I was a naughty boy this afternoon and troubled my mother greatly by crying ‘most all the time. I wasn’t entirely to blame, however, for too many women came in to talk with Mother and to inspect me. I got quite weary of their standing about talking me over and poor Mother was all worn out.
March 7, 1921.
My library had another addition today: —Jessie Wilcox Smith’s Mother Goose, from Miss Sawyer, an old friend of my mother’s.
March 6, 1921.
Slept well last night, considering that this was my first time in a strange bed. I missed all my fellow babies of the hospital nursery, but still I managed to sleep from 10:30 P.M. to 4:50 A.M. Mother says it seems very good to have me home with her. She is till very weak, bless her, but she intends to get strong very soon. All around, my first day at home was very satisfactory.
Grandma and Aunt Sara had supper with us tonight and Aunt Sara gave me a $5.00 gold piece with which to start my bank account.
[Aunt Nora promised long ago to stock my library and she is going to bring the book around soon.]
March 5, 1921
Another red letter day! For Mother and I, with my nurse, came home tonight at 8:30 to 1206 Pacific Street. Mother was brought down to the taxicab in a wheeled chair, and Father and Great Uncle Kenneth Smith carried her from the taxi up stairs into our apartment on the third floor. Poor mother, she was so weak and worn! But home looks good to both of us and I am sure we are going to be happy in it. Needless to say, Father was mighty glad to have us with him again. — I weigh just 9 pounds.

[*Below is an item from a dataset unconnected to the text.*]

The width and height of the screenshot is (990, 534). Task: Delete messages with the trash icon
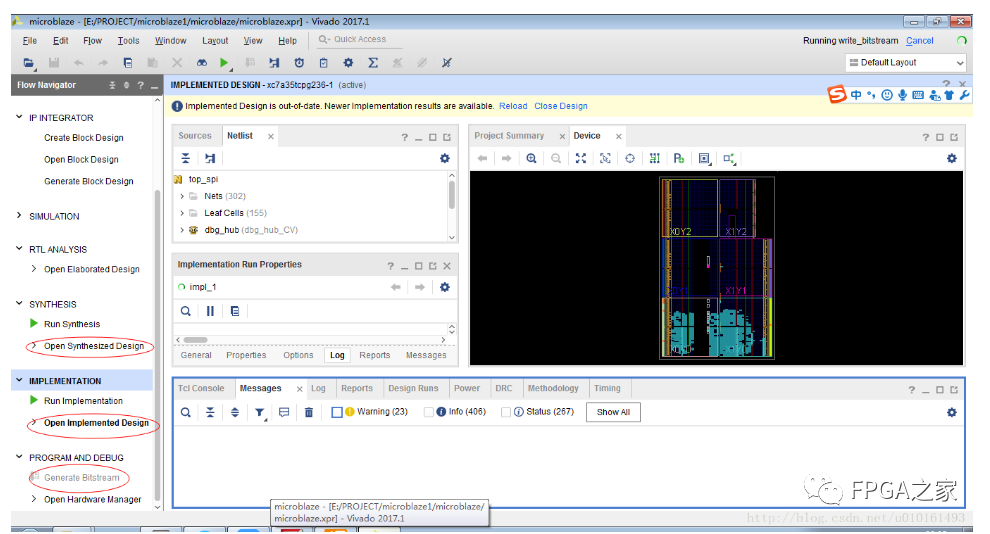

Father didn’t caption these when he put them in my journal, but I believe they are pictures of Brooklyn Hospital, which is the only home I’ve known until today.
March 4, 1921
President Hading was inaugurated and I received a beautiful silver mug from Aunt Lucy and Uncle Ernest. I thanked them thus: —
Dear Aunt Lucy and Uncle Ernest:
For the lovely silver mug I thank you very much indeed. Every time I drink out of it I shall think of my generous Aunt and Uncle and again be glad that they think so well of me. I shall try to deserve your love and shall endeavor to have my parents follow the path of rectitude so that they may continue to merit your esteem.

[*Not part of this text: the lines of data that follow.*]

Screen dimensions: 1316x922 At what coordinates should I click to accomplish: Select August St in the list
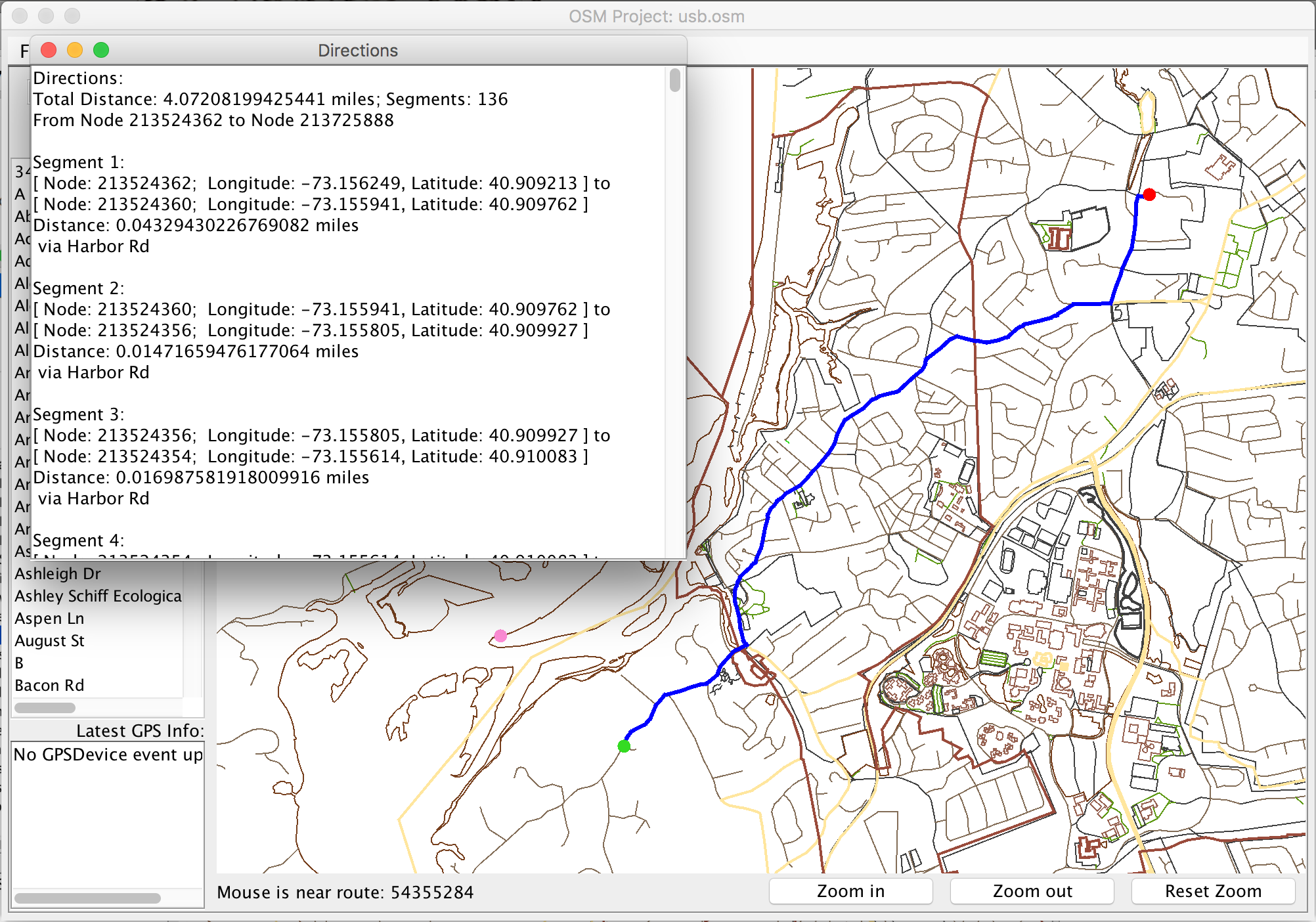pyautogui.click(x=49, y=640)
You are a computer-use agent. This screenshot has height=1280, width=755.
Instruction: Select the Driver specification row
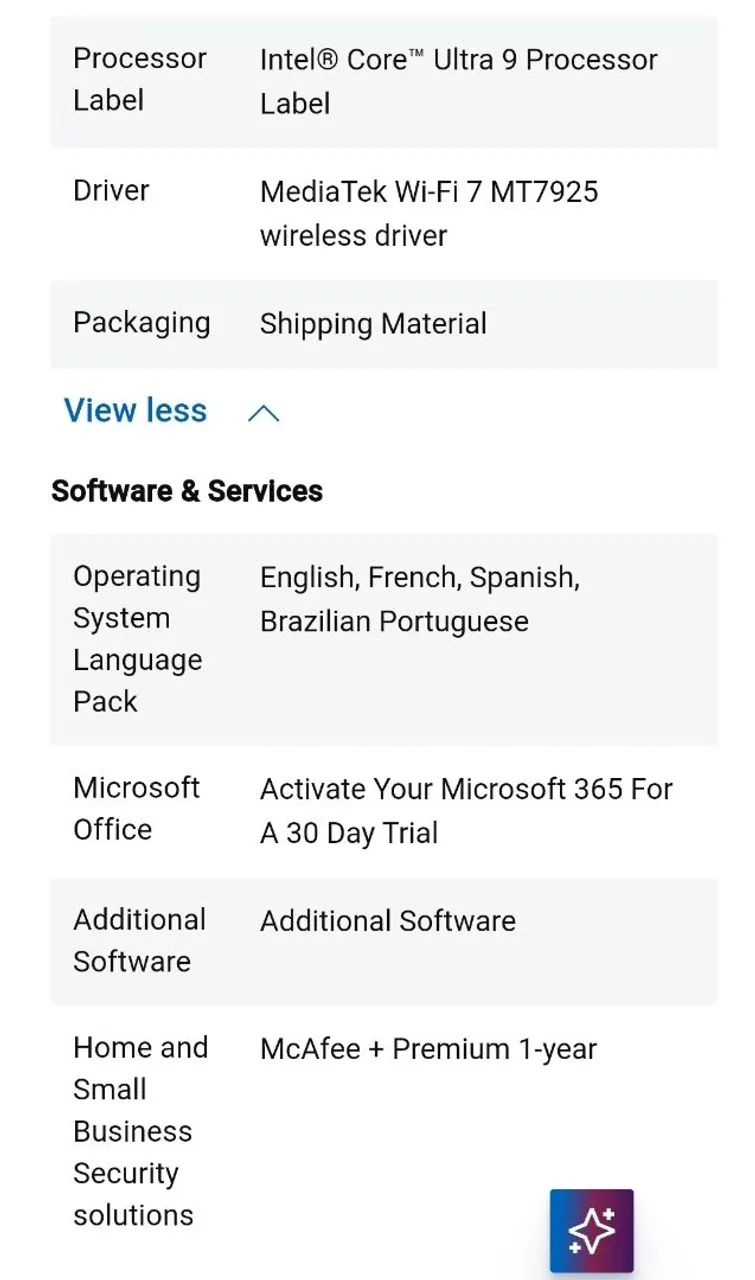click(110, 191)
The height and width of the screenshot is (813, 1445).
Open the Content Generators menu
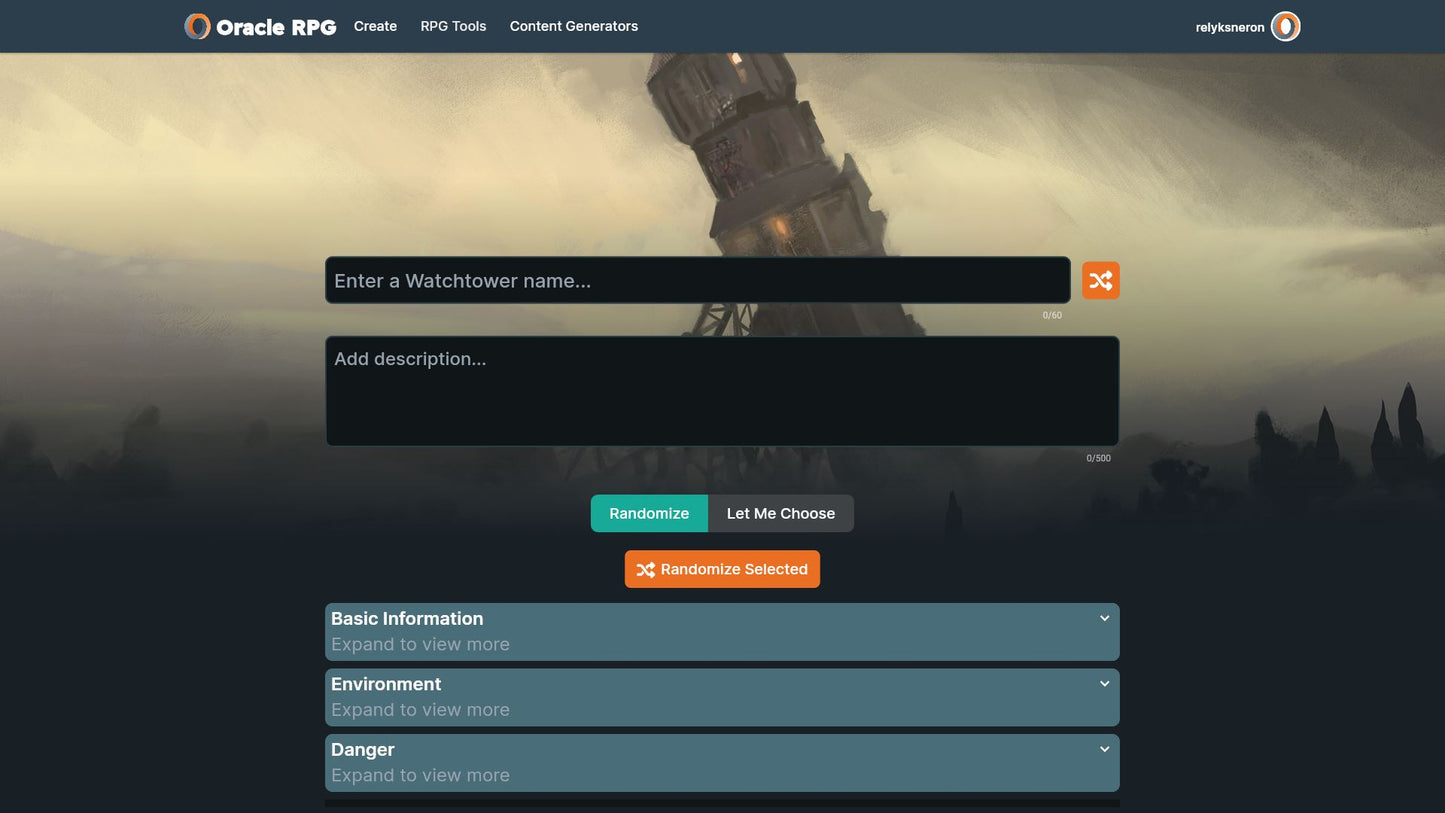tap(573, 26)
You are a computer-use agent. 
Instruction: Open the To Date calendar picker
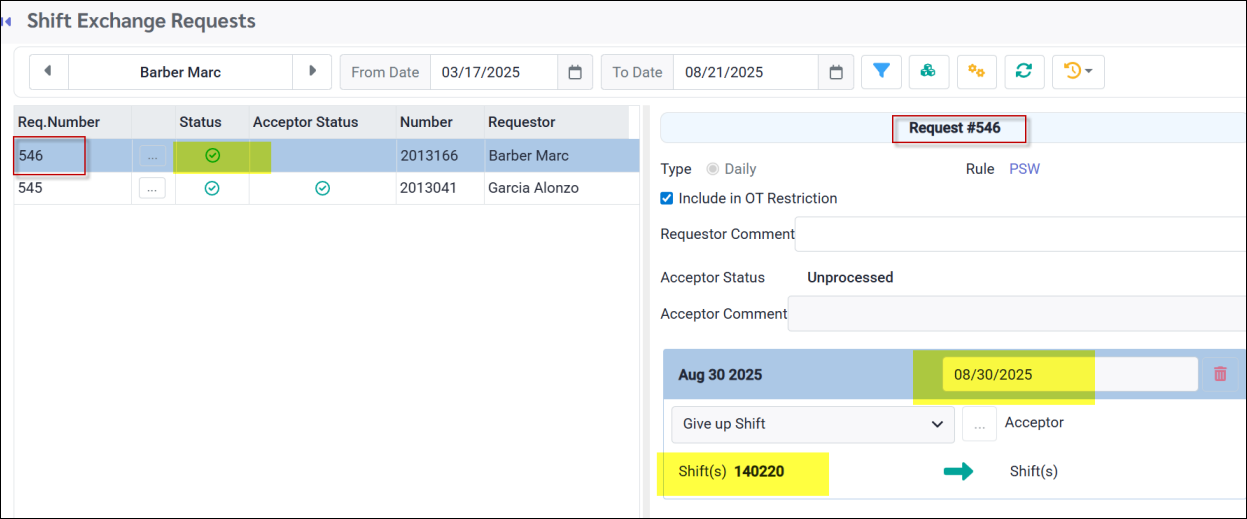point(836,72)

P.S. – I am so glad that it is not a topply mug.
March 3, 1921
From friends of my mother and father in the Girls’ High School, Brooklyn, I received today a silver porringer. It is very lovely. I sent a nice note in reply, thus making my mark very early in life!
March 2, 1921.
Received from “The Department” three books: “Mother Goose,” “Our Old Nursery Rhymes” and “Little Songs of Long Ago.” They are fine books and I like them very much. I sent thanks as follows:
To the Department: —
“Mother Goose” and “Nursery Rhymes”
‘Ticularly please me.
Other literary boys
Never now can tease me.
‘Cause a gift so early given
E’en a long life leavens,
Please accept my heartfelt thanks.
Gordon Goodwin Evans
I expect to have a lot of verses memorized by Easter.
Feb. 26, 1921.
Gained 2 ounces yesterday.
March 1, 1921.
Little to report these days except that I am improving wonderfully in every good way. I sleep most of the nights and between meals and now weigh 8 lbs., 14 oz.

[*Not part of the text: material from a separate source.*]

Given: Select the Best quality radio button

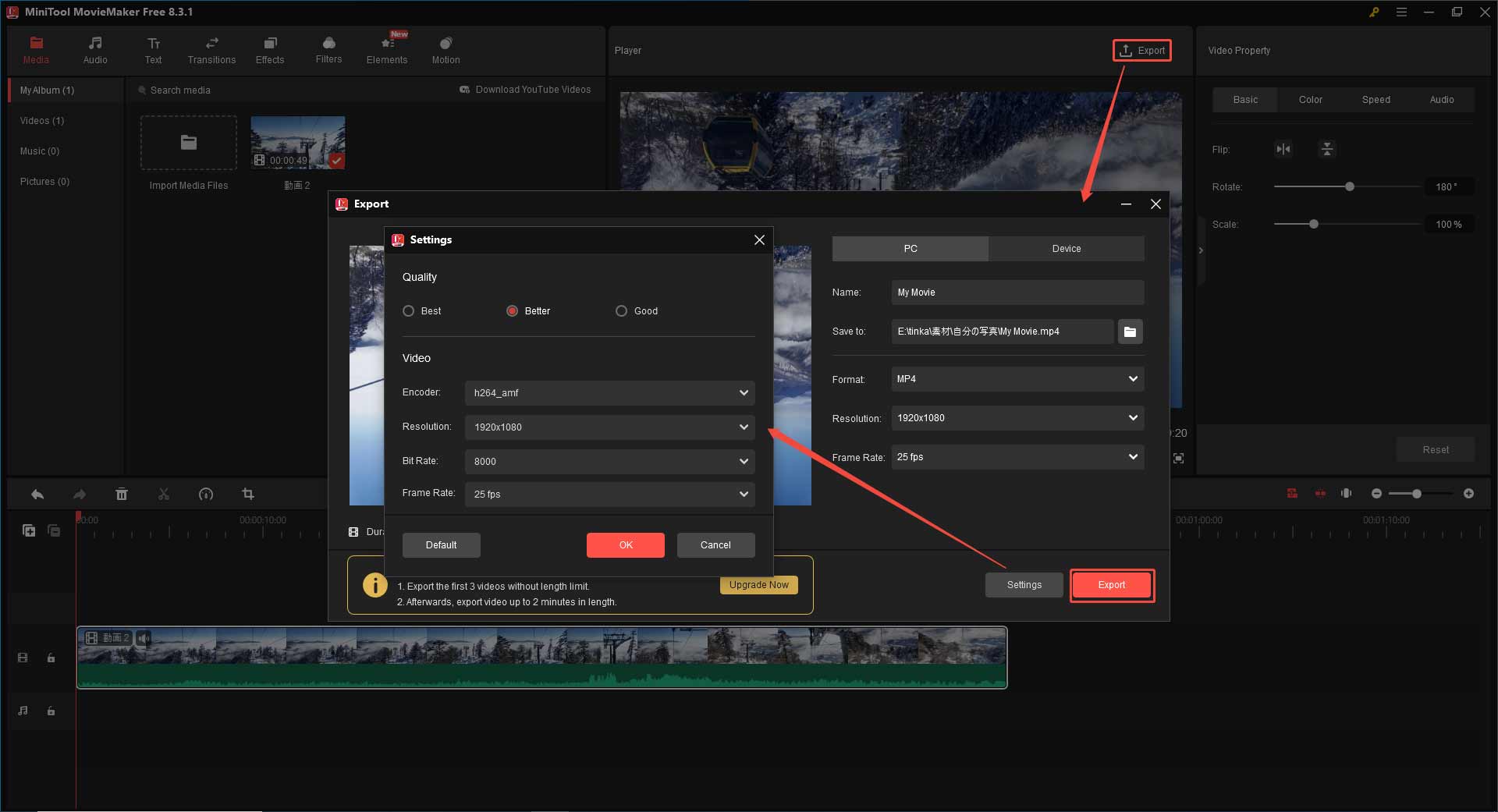Looking at the screenshot, I should (408, 310).
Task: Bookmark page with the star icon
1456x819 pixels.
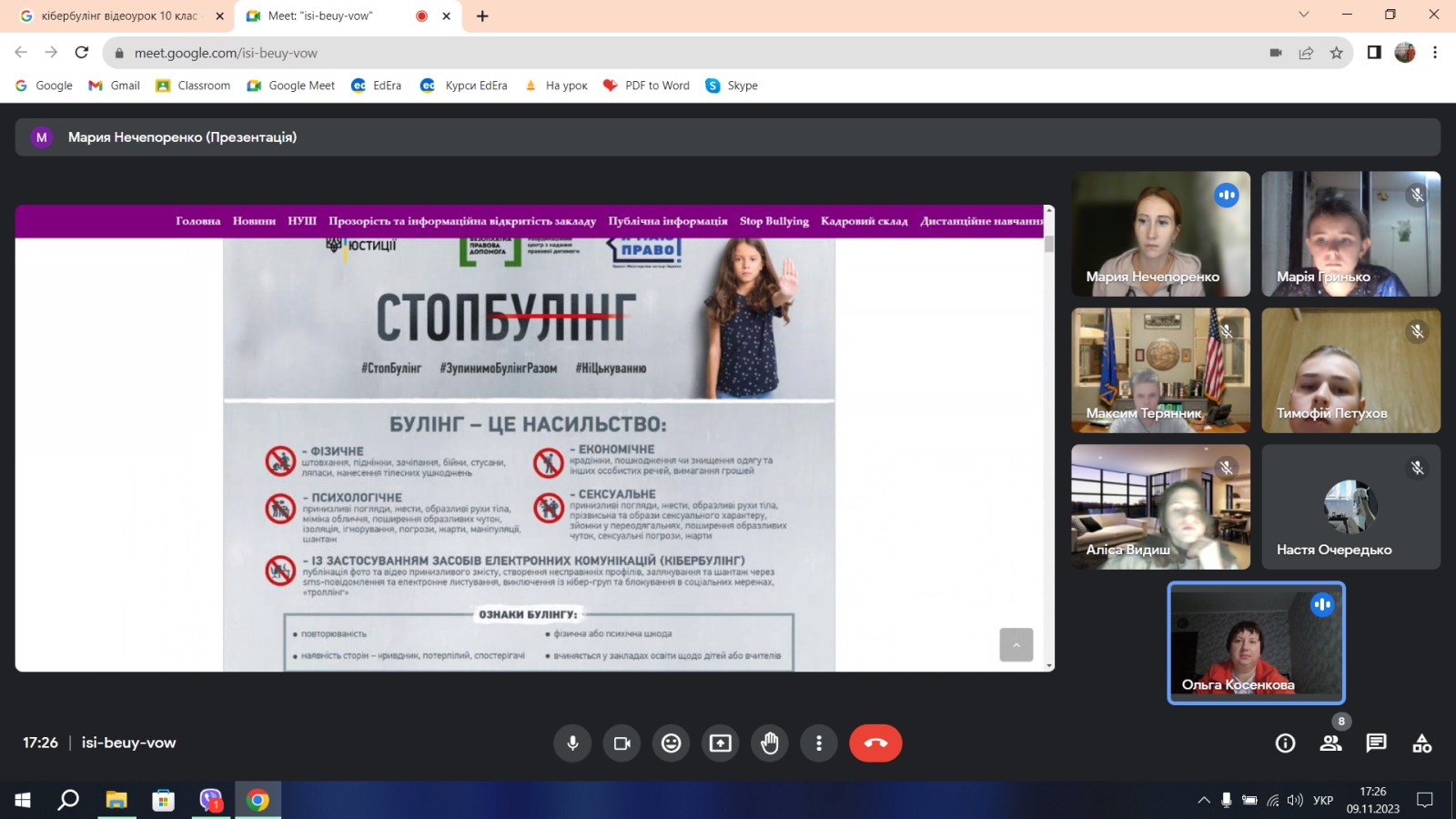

Mother claims that I flirted with her and my nurse this morning. —Well, a chap ought to begin to practice early!
Feb. 25, 1921.
Behaved beautifully at my mid-afternoon meal, just to show my admiring visitor, “Aunt” Lucy Saümereicht, how nice a regular boy can be.
Mother says, “Cuddles” is so cunning and dear.”
I’m rather glad that Mother approves of me! As for Father, Aunt Lucy told him today that he was “dippy” over me.
Feb. 23, 1921.
Gifts continue to roll in.
“Grandma” Mansfield came to call and mother says I disgraced myself by a magnificent outburst of temper. But the fact is that my nurse couldn’t get me properly started on my 3 o’clock meal.
Up to my birth weight today — 8 lbs., 11 oz.